The governor, like other state leaders around the country, has previously clashed with Washington over its response and argued that states have been handicapped by a competitive bidding process.

Baker said Massachusetts will "continue to advocate for additional ventilators because we believe we need them," and he floated the idea of states sharing their resources with one another based on varying outbreak conditions.

"The surge is not going to happen at the same time in all 50 states," he said. "It's probably going to happen in clumps."

A new program is in place to conduct rapid, on-site testing of vulnerable residents in nursing homes and rest homes. Over the past week, the National Guard has visited 80 facilities and conducted more than 1,300 tests, officials said.

Long-term care facilities, including nursing homes, appear particularly vulnerable to the coronavirus outbreak. Through Tuesday, the Department of Public Health confirmed 958 residents or employees across 129 facilities had contracted the illness.

Sudders said the administration is embarking on a "deeper dive" to compile more detailed data about deaths per capita and how nursing homes fit into regional clusters.

Meanwhile, on Tuesday, House leaders unveiled legislation (HHD 5016) that would require long-term care and elderly housing facilities to report daily updates on COVID-19 cases and fatalities and would require the DPH to publish that information once per week.

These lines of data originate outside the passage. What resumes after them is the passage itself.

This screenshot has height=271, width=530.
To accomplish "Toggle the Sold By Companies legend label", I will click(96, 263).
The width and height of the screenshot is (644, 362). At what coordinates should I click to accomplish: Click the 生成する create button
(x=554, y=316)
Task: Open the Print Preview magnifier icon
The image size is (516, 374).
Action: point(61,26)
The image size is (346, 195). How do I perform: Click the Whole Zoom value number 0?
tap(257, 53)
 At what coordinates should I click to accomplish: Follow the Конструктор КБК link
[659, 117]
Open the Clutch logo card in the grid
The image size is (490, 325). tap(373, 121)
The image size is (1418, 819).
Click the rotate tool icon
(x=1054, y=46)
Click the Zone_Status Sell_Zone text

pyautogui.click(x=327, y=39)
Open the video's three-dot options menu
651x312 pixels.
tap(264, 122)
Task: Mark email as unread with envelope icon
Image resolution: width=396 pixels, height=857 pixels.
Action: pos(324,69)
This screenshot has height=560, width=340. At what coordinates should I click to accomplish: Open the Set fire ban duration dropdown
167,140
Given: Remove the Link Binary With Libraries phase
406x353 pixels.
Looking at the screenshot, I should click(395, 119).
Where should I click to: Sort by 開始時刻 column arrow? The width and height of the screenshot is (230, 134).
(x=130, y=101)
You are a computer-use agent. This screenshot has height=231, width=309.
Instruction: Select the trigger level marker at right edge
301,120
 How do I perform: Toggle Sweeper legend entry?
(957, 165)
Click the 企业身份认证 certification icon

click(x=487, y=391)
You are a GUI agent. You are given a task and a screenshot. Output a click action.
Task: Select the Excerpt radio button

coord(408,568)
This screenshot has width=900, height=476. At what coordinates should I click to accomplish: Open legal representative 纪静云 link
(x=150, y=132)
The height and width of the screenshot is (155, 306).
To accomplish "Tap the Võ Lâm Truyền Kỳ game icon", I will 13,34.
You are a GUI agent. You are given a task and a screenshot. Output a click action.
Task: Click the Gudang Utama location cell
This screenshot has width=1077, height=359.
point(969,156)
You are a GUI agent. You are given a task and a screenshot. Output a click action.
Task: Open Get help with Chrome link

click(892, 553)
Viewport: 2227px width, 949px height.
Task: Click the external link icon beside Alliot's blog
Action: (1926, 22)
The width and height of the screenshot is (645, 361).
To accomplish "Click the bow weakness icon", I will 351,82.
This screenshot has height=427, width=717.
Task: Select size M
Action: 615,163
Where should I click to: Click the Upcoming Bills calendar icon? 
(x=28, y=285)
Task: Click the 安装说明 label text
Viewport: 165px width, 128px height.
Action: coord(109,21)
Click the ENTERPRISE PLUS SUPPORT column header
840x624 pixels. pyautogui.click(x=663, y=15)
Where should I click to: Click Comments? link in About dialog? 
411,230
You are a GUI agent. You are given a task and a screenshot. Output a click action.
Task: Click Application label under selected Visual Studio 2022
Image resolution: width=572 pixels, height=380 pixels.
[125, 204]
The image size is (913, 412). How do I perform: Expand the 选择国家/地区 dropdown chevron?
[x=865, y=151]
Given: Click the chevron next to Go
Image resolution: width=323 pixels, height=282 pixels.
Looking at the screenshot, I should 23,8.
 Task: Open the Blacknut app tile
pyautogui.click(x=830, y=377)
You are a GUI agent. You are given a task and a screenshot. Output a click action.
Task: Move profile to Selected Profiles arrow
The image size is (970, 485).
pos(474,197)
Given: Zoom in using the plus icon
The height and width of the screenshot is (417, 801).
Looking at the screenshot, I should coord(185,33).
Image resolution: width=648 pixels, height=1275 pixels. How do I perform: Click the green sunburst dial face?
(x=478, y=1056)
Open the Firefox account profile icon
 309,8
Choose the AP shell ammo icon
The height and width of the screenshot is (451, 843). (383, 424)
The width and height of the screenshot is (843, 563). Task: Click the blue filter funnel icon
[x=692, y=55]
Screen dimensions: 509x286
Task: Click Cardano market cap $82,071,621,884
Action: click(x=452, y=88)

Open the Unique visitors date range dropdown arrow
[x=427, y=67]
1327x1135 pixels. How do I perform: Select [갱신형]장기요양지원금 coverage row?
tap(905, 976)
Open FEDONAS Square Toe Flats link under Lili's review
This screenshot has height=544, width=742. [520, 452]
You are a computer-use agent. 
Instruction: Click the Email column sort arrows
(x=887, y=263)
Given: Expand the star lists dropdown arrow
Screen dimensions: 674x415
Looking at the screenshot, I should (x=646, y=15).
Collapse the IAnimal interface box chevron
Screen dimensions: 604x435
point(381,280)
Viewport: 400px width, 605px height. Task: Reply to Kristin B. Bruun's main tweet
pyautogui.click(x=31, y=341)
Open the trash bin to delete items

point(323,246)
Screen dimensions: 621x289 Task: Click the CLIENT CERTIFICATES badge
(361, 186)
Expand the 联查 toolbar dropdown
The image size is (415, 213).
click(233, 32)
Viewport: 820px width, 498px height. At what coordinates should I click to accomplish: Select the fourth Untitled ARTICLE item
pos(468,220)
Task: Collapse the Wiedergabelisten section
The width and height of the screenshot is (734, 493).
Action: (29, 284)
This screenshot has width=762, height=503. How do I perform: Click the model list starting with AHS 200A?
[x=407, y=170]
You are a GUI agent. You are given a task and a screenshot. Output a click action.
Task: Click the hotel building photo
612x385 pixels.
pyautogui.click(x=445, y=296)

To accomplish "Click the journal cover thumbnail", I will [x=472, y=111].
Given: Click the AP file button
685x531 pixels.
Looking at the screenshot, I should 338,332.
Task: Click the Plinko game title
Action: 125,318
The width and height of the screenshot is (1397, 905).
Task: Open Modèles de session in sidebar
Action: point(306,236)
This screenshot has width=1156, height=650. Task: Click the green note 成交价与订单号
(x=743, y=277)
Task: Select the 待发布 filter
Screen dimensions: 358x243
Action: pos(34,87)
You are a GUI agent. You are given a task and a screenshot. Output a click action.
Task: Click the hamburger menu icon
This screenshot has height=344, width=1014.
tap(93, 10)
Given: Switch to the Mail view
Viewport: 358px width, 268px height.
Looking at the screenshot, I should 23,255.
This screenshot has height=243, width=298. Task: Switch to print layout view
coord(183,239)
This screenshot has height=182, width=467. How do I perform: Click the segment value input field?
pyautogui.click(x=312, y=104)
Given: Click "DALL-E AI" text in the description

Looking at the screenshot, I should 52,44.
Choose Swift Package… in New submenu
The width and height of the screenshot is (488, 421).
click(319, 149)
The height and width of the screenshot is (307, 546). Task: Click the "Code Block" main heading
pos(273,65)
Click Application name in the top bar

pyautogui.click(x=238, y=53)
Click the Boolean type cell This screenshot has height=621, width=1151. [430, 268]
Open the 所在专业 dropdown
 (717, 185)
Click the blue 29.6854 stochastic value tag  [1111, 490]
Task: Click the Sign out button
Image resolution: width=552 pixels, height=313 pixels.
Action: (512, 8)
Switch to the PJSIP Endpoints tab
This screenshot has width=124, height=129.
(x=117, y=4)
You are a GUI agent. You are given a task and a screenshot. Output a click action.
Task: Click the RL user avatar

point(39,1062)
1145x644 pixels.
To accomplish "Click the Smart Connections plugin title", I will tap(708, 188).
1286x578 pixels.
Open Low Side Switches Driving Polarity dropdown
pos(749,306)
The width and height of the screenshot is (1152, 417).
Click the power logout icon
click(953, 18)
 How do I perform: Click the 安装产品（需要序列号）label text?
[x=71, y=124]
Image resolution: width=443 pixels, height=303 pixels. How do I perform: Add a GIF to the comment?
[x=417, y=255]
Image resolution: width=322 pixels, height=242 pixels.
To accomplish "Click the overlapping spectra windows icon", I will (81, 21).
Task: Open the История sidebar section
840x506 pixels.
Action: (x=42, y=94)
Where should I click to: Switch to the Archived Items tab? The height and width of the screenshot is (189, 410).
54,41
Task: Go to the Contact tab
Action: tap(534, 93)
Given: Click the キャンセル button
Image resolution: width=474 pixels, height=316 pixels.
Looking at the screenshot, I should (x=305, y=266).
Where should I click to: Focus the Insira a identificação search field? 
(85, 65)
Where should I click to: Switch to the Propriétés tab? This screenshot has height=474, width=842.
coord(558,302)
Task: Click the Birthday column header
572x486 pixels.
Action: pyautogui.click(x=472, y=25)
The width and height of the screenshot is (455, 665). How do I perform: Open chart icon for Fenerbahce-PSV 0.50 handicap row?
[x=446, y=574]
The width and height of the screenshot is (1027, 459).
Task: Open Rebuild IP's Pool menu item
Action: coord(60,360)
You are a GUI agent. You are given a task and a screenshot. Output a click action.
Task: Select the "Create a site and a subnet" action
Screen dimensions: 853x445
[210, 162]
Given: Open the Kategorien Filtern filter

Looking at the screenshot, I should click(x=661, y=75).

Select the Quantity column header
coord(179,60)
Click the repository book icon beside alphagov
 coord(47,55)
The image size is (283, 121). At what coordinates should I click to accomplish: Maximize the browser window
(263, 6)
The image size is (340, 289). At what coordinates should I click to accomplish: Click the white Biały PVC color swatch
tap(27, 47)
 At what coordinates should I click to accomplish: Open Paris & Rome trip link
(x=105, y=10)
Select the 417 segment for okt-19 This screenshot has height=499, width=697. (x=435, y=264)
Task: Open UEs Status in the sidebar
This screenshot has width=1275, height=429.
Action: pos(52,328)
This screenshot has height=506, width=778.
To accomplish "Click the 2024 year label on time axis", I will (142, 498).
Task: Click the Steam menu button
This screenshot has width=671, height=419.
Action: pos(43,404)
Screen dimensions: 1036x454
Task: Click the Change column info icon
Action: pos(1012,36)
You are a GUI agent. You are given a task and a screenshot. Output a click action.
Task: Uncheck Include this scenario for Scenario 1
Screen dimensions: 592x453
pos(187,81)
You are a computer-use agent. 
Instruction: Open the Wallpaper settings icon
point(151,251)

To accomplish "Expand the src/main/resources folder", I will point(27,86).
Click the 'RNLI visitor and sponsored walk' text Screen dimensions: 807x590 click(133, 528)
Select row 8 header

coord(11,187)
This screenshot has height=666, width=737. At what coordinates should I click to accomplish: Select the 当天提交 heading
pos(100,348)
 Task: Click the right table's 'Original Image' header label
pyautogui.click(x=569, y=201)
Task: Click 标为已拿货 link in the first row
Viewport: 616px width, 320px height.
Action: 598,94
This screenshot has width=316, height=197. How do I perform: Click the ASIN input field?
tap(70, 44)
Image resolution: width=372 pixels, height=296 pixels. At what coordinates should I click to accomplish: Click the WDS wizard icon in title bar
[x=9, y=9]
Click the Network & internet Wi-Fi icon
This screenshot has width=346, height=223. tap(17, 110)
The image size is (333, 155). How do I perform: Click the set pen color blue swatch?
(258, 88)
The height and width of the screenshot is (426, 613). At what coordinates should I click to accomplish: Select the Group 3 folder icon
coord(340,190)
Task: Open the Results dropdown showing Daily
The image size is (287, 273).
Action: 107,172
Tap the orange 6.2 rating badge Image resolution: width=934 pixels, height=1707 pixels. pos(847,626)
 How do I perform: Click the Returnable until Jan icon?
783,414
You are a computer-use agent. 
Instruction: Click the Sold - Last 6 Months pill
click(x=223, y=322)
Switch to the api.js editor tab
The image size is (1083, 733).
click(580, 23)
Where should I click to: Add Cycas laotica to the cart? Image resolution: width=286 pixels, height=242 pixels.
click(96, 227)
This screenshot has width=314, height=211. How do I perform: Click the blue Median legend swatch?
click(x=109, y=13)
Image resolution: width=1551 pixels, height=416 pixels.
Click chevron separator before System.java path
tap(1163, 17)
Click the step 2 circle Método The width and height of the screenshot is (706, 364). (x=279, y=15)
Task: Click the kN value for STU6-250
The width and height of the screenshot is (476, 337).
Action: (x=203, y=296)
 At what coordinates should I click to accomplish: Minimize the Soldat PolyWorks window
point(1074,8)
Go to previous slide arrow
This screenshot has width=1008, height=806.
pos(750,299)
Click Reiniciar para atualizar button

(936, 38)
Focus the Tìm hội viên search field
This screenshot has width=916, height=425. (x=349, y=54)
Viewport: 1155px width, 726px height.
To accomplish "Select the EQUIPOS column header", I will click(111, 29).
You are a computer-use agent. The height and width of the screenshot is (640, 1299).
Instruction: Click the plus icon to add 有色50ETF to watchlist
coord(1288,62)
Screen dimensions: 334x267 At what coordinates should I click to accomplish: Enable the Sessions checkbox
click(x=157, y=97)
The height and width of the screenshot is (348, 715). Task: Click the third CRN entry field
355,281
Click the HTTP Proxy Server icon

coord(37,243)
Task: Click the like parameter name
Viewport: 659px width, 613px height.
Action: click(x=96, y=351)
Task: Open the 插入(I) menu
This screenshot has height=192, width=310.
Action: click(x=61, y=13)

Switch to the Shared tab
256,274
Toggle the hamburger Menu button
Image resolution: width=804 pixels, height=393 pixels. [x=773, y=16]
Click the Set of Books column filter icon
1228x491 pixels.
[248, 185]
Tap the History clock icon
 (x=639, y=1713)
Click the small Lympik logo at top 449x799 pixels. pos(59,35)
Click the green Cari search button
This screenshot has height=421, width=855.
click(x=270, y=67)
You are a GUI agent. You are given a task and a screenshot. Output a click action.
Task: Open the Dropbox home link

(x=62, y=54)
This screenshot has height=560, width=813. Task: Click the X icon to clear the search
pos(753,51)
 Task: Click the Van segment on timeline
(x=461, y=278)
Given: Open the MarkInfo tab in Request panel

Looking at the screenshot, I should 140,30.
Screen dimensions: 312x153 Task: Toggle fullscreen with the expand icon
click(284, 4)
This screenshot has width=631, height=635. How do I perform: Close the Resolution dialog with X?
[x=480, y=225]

"As we confront this public health emergency, we need prompt information on how COVID-19 affects those in our long-term care facilities," House Speaker Robert DeLeo and Elder Affairs Committee Co-chair Rep. Ruth Balser said in a Tuesday afternoon joint statement. "While we seek to learn more from the Administration about its plans to ensure the residents and workforce have the necessary testing and personal protective equipment, this bill will ensure we are receiving reliable and timely information about these facilities and the impact the virus is having on their residents, often those most in need in our society."